The government of Scotland has rolled out a new C-peptide test for type 1 diabetes that could help patients monitor their insulin levels with greater accuracy. The test provides information about the amount of insulin a patient has in their body, which can help determine whether they can reduce or stop taking their insulin injections.
The test measures levels of C-peptide protein in the blood, which is a byproduct of insulin synthesis that is released from the pancreas along with the hormone. Specifically, it is the portion of proinsulin that is cleaved before being co-secreted with insulin from pancreatic beta cells. As such, it is a biomarker for pancreatic beta-cell function and can be used to determine how much insulin is being made in the body.
While a C-peptide test can be used clinically to distinguish between type 1 and type 2 diabetes, this is the first time C-peptide will be used as a surrogate for insulin levels via the test assay.
The C-peptide test will be available to patients who have had a type 1 diagnosis for at least three years. Scotland will be the first country to offer the test through hospital diabetes centers in the country.
Approximately 315,000 people in Scotland are living with diabetes, according to the country’s government. Currently, the only treatment for type 1 diabetes is insulin therapy.
“Type 1 diabetes is a significant health challenge right across the world. I am proud that Scotland will be the first country to introduce this blood test, which has the potential to have a significant positive impact on the lives of those people living with diabetes,” Scotland’s Public Health minister Maree Todd said in a statement from the Government of Scotland.
A significant level of C-peptide in an individual’s body can indicate that the person does not have type 1 diabetes; this introduces the possibility of reducing or stopping insulin treatment altogether. Typically, a C-peptide level of less than 0.2 nmol/L leads to a type 1 diabetes diagnosis. Significantly low amounts can indicate a greater dependency on insulin use.

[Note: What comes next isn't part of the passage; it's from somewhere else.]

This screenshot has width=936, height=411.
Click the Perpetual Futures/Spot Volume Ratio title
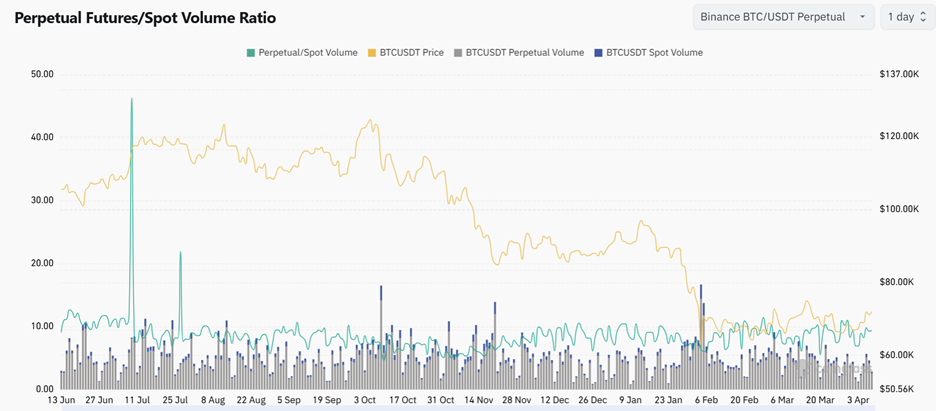click(145, 18)
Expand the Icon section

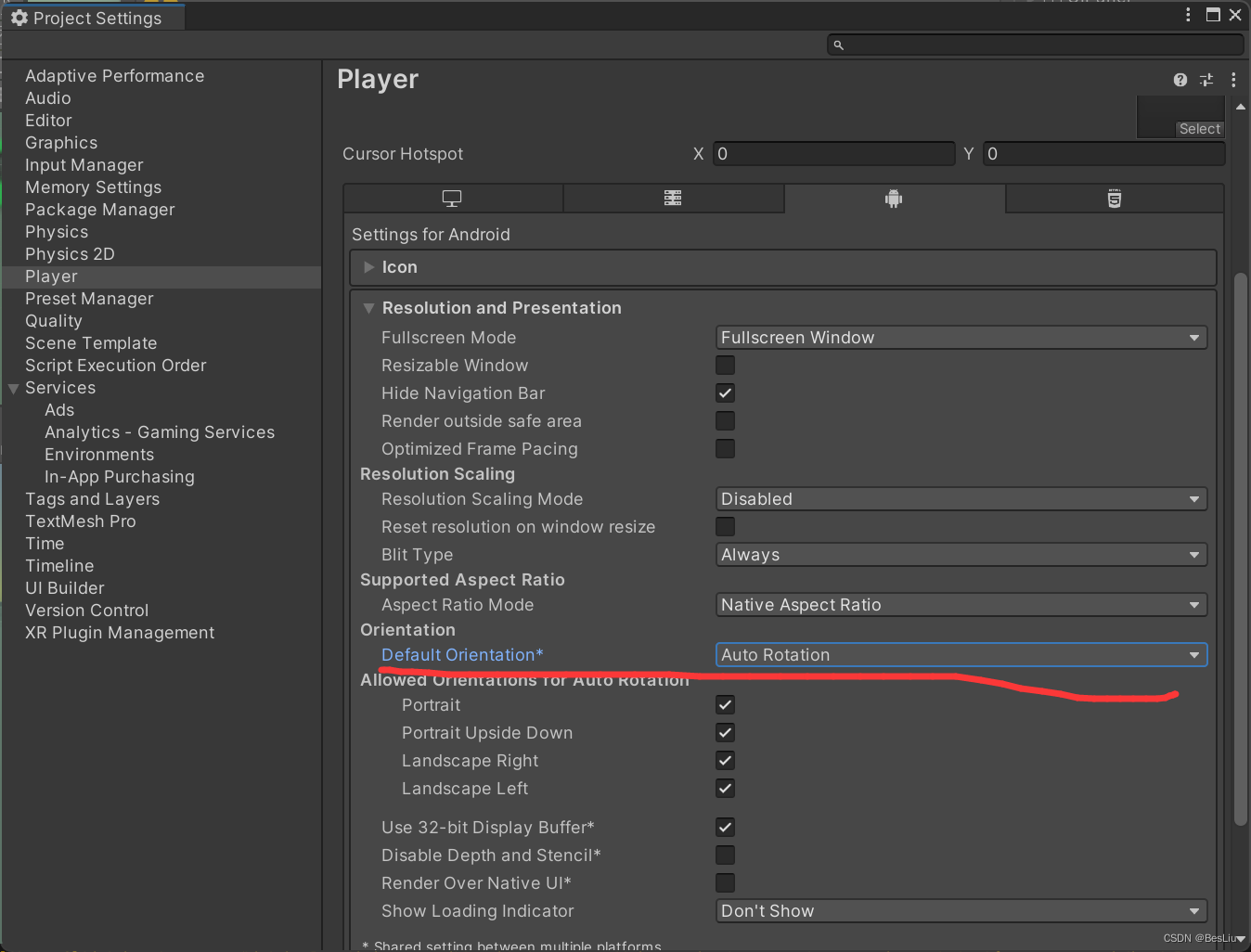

The C-peptide test was evaluated in a two-year pilot study conducted at the National Health Service (NHS) Lothian. In the study, some type 1 diabetic patients were able to reduce or completely discontinue insulin administration based on high C-peptide levels. Regular C-peptide testing allows for monitoring how much insulin a diabetic patient is producing body is producing.
Professor Mark Strachan, endocrinology consultant and study lead, said in the government statement that, “C-peptide helps diabetes specialists make a more accurate diagnosis of the cause of diabetes, and that means we can get people on the most appropriate treatment.”
He said the C-peptide test can be “life-transforming” in some cases, as it can allow people to discontinue long-standing insulin therapy.
The test rolled out in Scotland on November 1.
Compared to insulin, C-peptide levels can be the preferred measure to evaluate pancreatic beta-cell function as the protein has a greater half-life than insulin (20–30 minutes versus 3–5 minutes, respectively). Moreover, current ultrasensitive C-peptide assays can detect levels of the protein in very low ranges of 0.0015–0.0025 nmol/L. Given the high sensitivity of the assays, and the recent European study data showing the utility of C-peptide testing in regulation of insulin therapy, other countries could soon follow suit by introducing similar C-peptide testing for type 1 diabetic patients.